İlk olarak 1930 yılında ABD’de uygulanan ve bugün tarım konusunda söz sahibi olan birçok ülkenin büyük kıymet verdiği kuru tarım konusunda çiftçimizi hareketlendirmek, yeniden bu ülkeyi dünyanın tahıl ambarı yapabileceğimize çiftçimizi inandırmak istiyoruz. Anadolu’da yıllardır uygulanan nadas uygulamasına benzerliği ile dikkat çeken kuru tarım hakkında bilinmeyenleri, doğru bilinen yanlışları ve günümüz teknolojisini de kullanarak kuru tarımı daha geniş alanlara nasıl yayabileceğimizi çiftçimize anlatmak istiyoruz.

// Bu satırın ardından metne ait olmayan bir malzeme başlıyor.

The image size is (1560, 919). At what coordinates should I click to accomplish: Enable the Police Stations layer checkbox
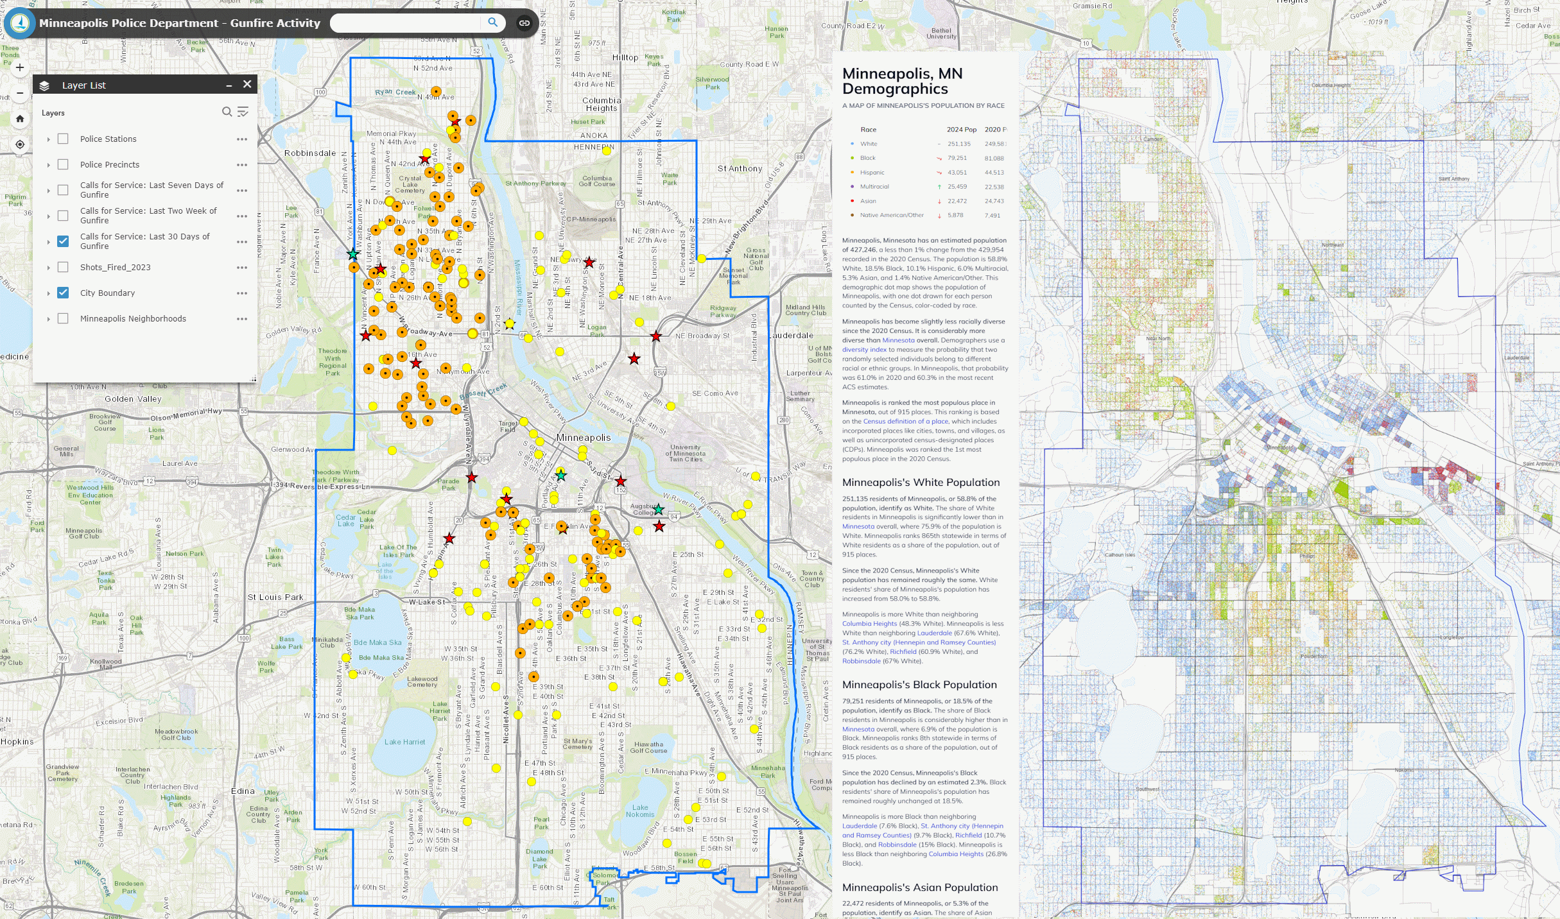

Günümüzün en büyük tehlikelerinden biri olan kuraklığa karşı çiftçimize kuru tarımı anlatabilmek için Tarım ve Gıda Etiği Derneği (TARGET) paydaşlığında uluslararası boyutta önemli bir sempozyum gerçekleştireceğiz. Yüz ölçümünün neredeyse yarısı kurak arazilerden oluşan ülkemizde, Eskişehir’den Türkiye’ye ‘Kuru Tarım Yeniden!’ diye seslenmek istiyoruz. Ülkemizden ve yurtdışından değerli bilim insanları, araştırmacılar ve uygulayıcıların katkı sağlayacağı bu önemli sempozyuma, başta köyünü, kasabasını terk edip kent merkezinde asgari ücretle çalışmaya mahkum edilmiş çiftçilerimiz olmak üzere tüm üreticilerimizi davet ediyoruz. Çiftçiyi bu milletin efendisi yapmak ve ülkemizi üreterek bu zor günlerden kurtarmak için gelin hep birlikte mücadele edelim.
Saygılarımla…
Prof. Dr. Yılmaz BÜYÜKERŞEN
Eskişehir Büyükşehir Belediye Başkanı
Kuru tarım, yüzölçümünün en az %40’ı yarı-kurak alanlardan oluşan Anadolu’da doğmuş ve güngörmüş Anadolu çiftçisinin birikimi ve emeğiyle asırlarca halkımızı beslemiştir. “Hakiki üretici olan köylü efendimizdir” diyen Büyük Atatürk’ün önderliğinde Türkiye Cumhuriyeti çiftçilerimizin kuru tarım kültürünü bilimsel araştırmalarla bütünleştirmek ve geliştirmek amacıyla daha 1925 yılında Eskişehir’de Buğday Islah İstasyonu’nu ve ardından 1929 yılında Dryfarming Deneme İstasyonunu kurmuştur.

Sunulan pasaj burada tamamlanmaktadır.